> EXERCISE AIM
Output every line of the listing from the line holding "Task: Select the Borobudur Temple label" through the line holding "Action: (x=539, y=164)", inclusive, as a Markdown table with columns No. and Text. Leave out blank lines.

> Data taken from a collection
━━━━━━━━

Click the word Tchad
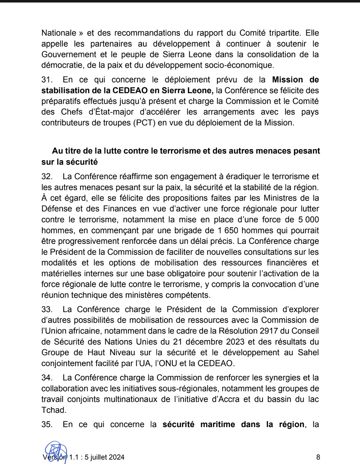coord(53,410)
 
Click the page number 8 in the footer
coord(318,457)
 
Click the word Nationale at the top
coord(59,33)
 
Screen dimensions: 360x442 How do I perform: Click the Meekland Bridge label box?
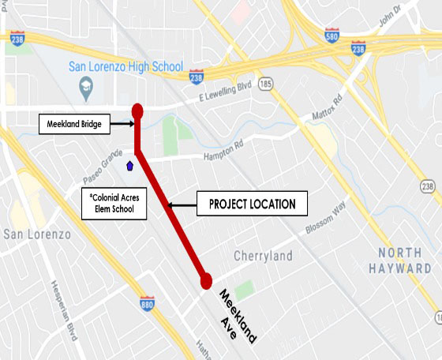[x=73, y=123]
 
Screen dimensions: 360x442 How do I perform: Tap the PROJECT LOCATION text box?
[x=252, y=204]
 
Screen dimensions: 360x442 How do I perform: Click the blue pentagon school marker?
[x=129, y=165]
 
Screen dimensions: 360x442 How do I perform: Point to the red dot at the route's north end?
[x=137, y=111]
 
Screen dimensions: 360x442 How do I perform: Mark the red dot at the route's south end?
[x=207, y=280]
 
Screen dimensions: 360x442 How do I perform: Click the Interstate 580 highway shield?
[x=334, y=36]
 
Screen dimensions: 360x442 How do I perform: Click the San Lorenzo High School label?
[x=125, y=66]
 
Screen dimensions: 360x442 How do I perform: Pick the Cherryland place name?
[x=264, y=256]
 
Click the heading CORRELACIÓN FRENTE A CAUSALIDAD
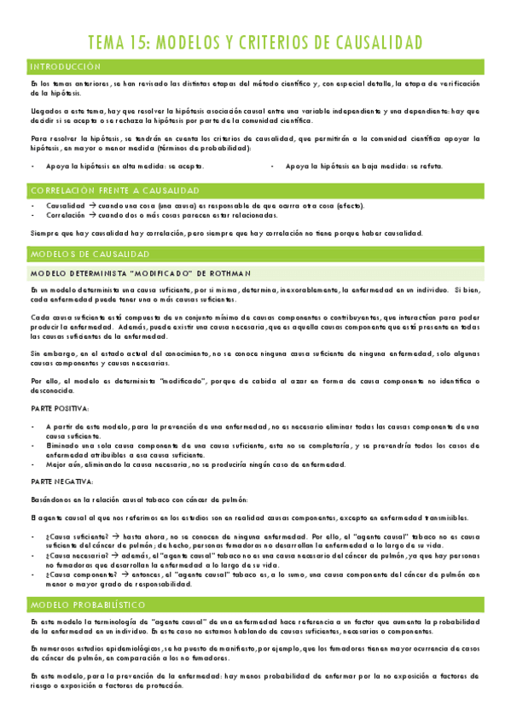pos(114,190)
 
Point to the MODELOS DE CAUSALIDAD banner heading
pos(90,254)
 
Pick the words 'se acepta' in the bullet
pos(188,166)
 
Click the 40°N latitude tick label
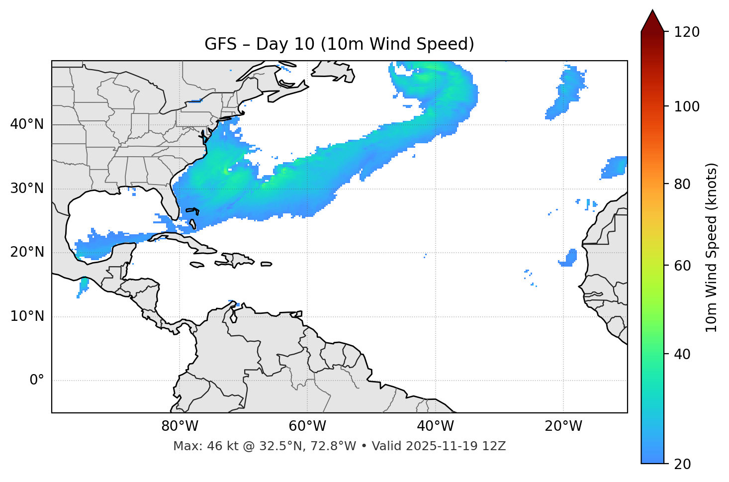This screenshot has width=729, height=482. tap(27, 124)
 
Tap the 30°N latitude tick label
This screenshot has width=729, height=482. tap(27, 189)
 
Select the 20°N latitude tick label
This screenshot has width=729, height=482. tap(27, 252)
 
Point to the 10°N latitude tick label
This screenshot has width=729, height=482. tap(27, 316)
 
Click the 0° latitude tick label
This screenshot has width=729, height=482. tap(37, 381)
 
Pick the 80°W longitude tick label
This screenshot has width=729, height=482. tap(180, 426)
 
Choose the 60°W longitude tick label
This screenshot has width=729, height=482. tap(307, 426)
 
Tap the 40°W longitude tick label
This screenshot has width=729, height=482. tap(435, 426)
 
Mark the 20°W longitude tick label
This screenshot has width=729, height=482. tap(563, 426)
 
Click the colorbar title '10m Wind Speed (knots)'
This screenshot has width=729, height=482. tap(712, 247)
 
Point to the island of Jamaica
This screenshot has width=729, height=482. tap(197, 265)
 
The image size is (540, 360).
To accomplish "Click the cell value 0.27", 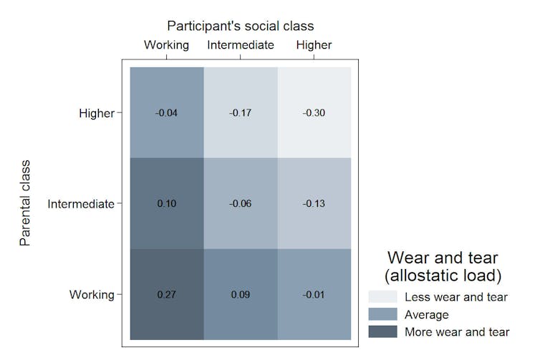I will click(166, 294).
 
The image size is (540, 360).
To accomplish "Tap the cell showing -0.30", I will click(314, 113).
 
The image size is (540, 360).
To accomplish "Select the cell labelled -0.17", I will click(241, 113).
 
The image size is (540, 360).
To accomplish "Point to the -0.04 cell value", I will click(166, 113).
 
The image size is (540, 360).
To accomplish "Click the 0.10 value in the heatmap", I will click(166, 204).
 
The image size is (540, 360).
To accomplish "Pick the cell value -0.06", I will click(241, 204).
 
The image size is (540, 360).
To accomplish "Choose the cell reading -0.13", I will click(314, 204).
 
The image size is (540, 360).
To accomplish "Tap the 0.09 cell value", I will click(241, 294).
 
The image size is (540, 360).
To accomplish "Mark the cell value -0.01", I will click(314, 294).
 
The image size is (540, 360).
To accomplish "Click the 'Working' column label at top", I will click(166, 45).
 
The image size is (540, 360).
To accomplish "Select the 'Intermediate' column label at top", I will click(241, 45).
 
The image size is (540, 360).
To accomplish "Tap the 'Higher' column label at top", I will click(314, 45).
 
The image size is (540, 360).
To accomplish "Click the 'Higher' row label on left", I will click(96, 113).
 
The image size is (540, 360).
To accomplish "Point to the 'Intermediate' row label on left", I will click(80, 204).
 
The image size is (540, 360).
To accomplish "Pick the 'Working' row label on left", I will click(91, 294).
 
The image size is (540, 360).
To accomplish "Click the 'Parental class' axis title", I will click(26, 204).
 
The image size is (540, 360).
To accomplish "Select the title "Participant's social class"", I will click(241, 26).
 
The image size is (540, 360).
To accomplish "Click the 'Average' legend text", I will click(426, 314).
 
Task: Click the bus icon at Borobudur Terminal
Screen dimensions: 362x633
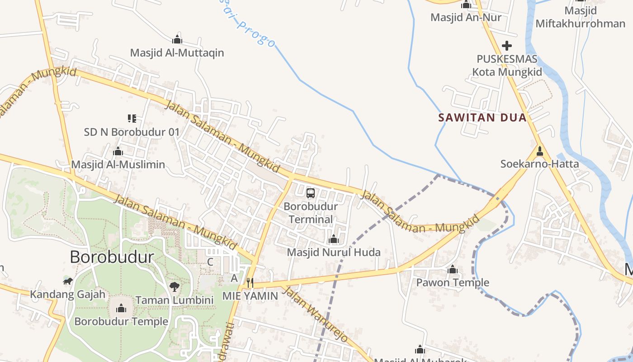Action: (x=310, y=193)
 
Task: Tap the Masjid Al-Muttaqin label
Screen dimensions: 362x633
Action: (x=177, y=53)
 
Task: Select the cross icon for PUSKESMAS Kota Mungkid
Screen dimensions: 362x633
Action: (x=507, y=46)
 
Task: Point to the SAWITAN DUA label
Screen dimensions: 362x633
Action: (x=482, y=118)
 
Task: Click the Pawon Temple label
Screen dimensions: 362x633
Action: (x=453, y=283)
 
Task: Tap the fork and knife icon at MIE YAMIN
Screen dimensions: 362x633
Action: (x=249, y=283)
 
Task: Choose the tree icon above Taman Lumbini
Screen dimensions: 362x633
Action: (x=174, y=286)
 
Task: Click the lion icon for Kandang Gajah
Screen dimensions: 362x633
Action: (x=68, y=281)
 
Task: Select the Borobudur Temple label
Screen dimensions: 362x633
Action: (x=121, y=322)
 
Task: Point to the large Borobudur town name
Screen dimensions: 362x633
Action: (x=112, y=257)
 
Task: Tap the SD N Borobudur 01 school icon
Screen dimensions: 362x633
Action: (x=132, y=119)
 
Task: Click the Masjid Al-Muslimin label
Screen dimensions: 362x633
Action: (x=118, y=164)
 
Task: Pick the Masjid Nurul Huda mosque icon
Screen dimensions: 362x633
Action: (x=334, y=239)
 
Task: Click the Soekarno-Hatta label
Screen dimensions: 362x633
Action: (x=539, y=164)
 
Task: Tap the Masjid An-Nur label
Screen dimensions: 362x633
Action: (x=466, y=18)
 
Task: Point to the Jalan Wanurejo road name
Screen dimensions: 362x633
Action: (x=315, y=314)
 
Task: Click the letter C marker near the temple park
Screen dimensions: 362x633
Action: (x=210, y=262)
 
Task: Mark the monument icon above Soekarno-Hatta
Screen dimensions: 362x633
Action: (x=539, y=151)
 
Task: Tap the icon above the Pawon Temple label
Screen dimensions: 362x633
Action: (x=453, y=270)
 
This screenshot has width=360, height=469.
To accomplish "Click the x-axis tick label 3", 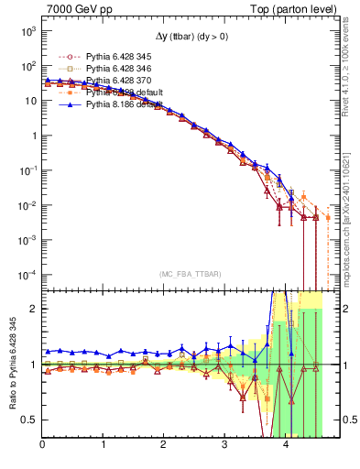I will pos(225,446).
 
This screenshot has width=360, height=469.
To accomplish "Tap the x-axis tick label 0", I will pos(42,446).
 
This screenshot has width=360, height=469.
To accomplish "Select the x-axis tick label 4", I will pos(286,446).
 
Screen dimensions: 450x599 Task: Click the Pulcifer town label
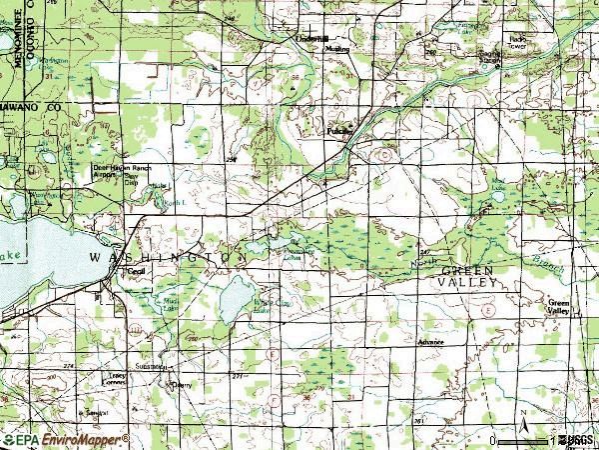tap(341, 130)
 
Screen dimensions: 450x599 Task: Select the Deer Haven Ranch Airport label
tap(117, 170)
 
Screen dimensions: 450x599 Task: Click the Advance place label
tap(431, 342)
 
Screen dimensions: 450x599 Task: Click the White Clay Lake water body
tap(238, 297)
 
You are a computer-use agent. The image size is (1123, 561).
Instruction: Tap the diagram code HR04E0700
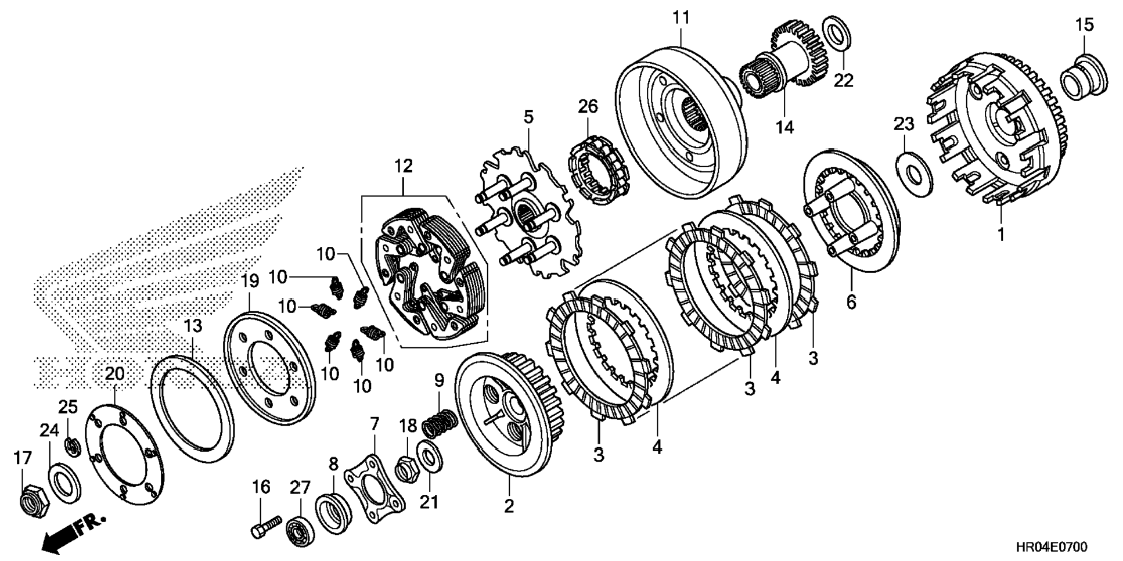(x=1052, y=546)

━━━━━━━━

> CORRECT ANSWER
| No. | Text |
|---|---|
| 1 | Task: Select the Borobudur Temple label |
| 2 | Screen dimensions: 362x633 |
| 3 | Action: (x=121, y=322) |
| 4 | Task: Point to the large Borobudur town name |
| 5 | Screen dimensions: 362x633 |
| 6 | Action: (x=112, y=257) |
| 7 | Task: Tap the SD N Borobudur 01 school icon |
| 8 | Screen dimensions: 362x633 |
| 9 | Action: (x=132, y=119) |
| 10 | Task: Click the Masjid Al-Muslimin label |
| 11 | Screen dimensions: 362x633 |
| 12 | Action: (x=118, y=164) |
| 13 | Task: Pick the Masjid Nurul Huda mosque icon |
| 14 | Screen dimensions: 362x633 |
| 15 | Action: (x=334, y=239) |
| 16 | Task: Click the Soekarno-Hatta label |
| 17 | Screen dimensions: 362x633 |
| 18 | Action: (x=539, y=164) |